Tuesday, August 29, 2006

Standard of Living Vs. Quality of Life


Sometimes I think I focus too much on my standard of living, rather than my quality of life.

Ditto when I'm thinking of people in other countries. Just because they have less money than we do, are they necessarily less happy?

Of course, if someone is destitute and starving, that would be a situation where standard of living impacts quality of life. But above that, does money really make us happier?

There's no evidence that it does.

2 comments:

Robert said...

I completely agree. Our civilization has reached a unique point where our high standard of living is degrading our quality of life. This is because it is impacting both our intertwined physical and social environments. Granted, a certain standard of living is needed to meet our basic human needs such as food and shelter.

However, the way we now produce and consume food, and construct and live in our homes is affecting the glboal commons. A problem may be that as the physical commons changes (e.g. climate change and pollution) poorer people are most vulnerable.

Luckily, I think that wealthy people, who are most responsible for deleterious changes to the commons, are affected by impacts on the social commons. For example, presently they are touched more by hearing stories of environmental injustice than by experiencing contaminated water, higher food prices, or air pollution. This will push them to act differently (hopefully). If not, they will be forced to change once the environmental degradation becomes so severe that it affects them physically. The growing surge in environmental issues I think is a testament that this is now happening.

Holistic Economy said...

Wow! Great points in this post, Robert. I agree with everything you've said. I do think that the wealthiest among us will make the changes necessary and move towards enriching the social commons once they feel the effects on their own lives.
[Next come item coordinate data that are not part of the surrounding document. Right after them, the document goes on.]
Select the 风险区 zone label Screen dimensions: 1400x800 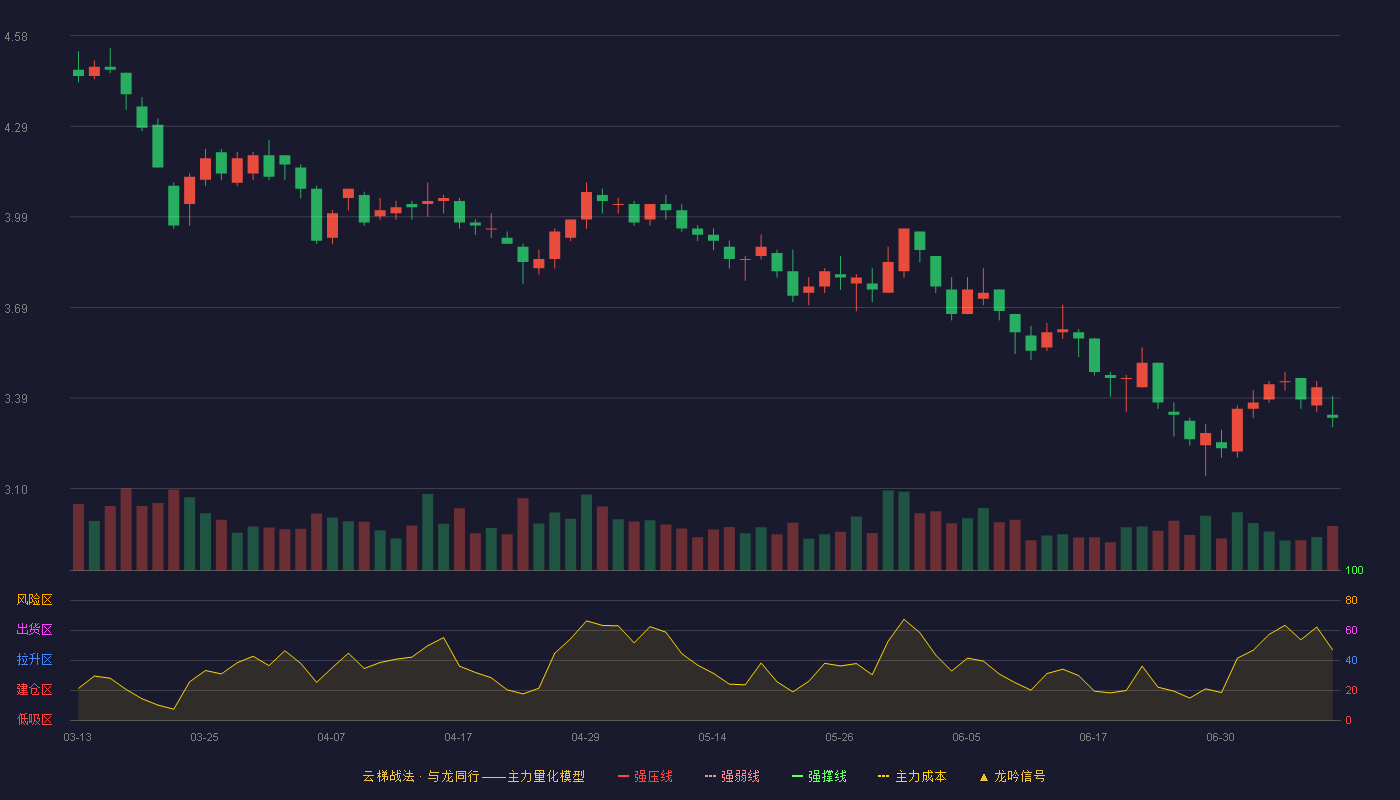tap(34, 600)
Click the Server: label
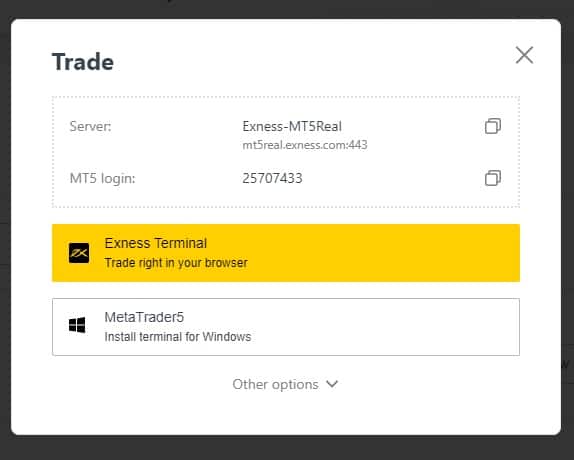This screenshot has height=460, width=574. pos(90,126)
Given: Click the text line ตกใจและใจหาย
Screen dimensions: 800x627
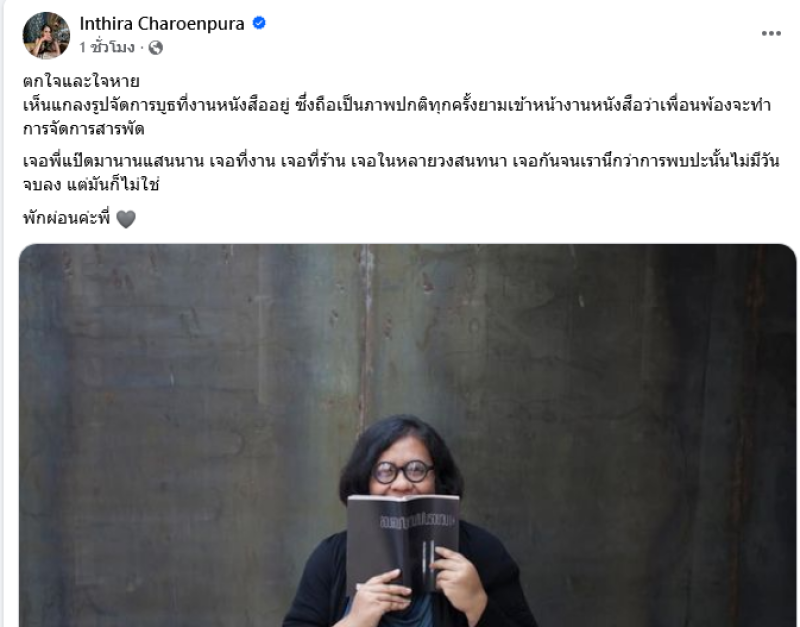Looking at the screenshot, I should coord(81,82).
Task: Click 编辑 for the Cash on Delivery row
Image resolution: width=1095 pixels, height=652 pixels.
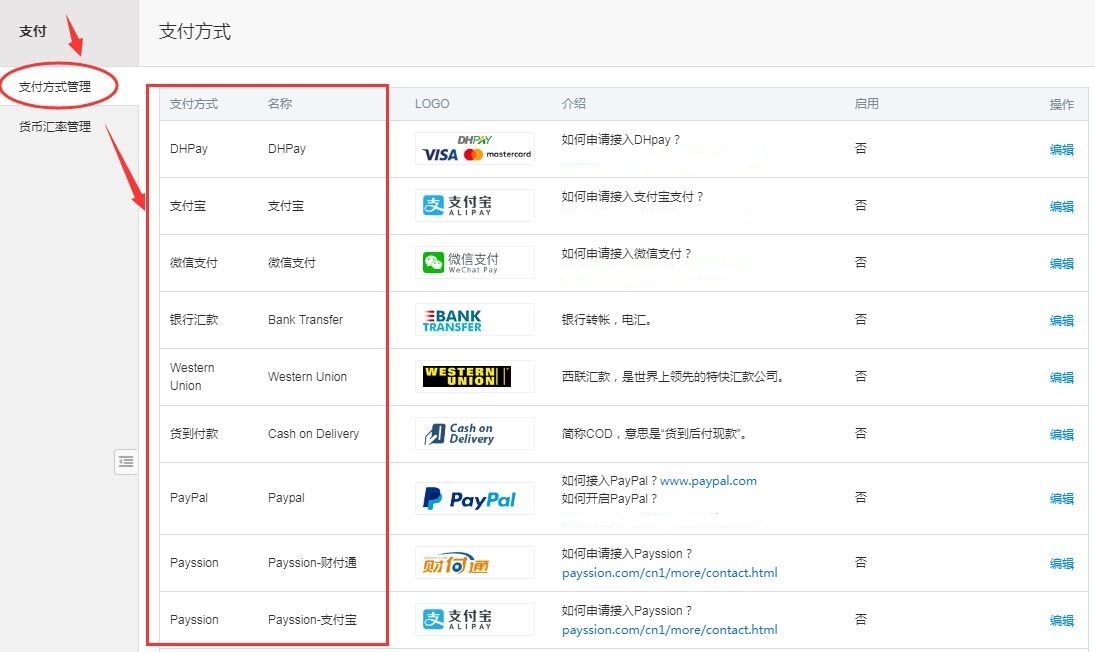Action: tap(1061, 435)
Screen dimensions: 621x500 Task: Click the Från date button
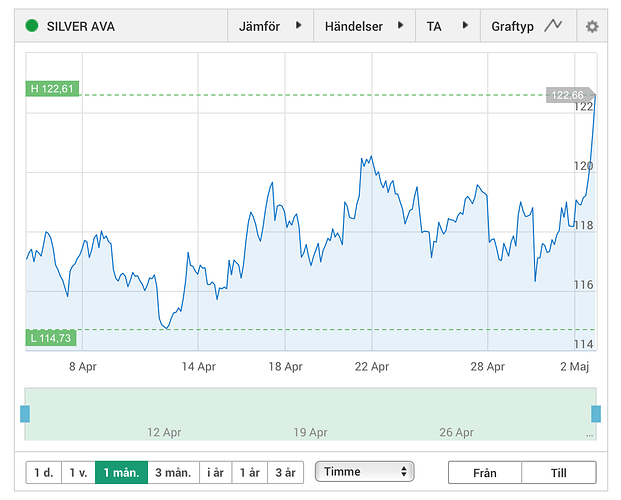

An example of this is a story that I heard about John Doerr, a venture capitalist in Silicon Valley. He was asked why he has switched to funding renewable energy companies instead of just software companies. His answer was that his daughter sat in his lap and cried because she was so worried about what global warming would do to the earth by the time she reached adulthood. This time with his daughter changed his mind about how he should run his VC business, and has made a big difference in the entire investment community as a result.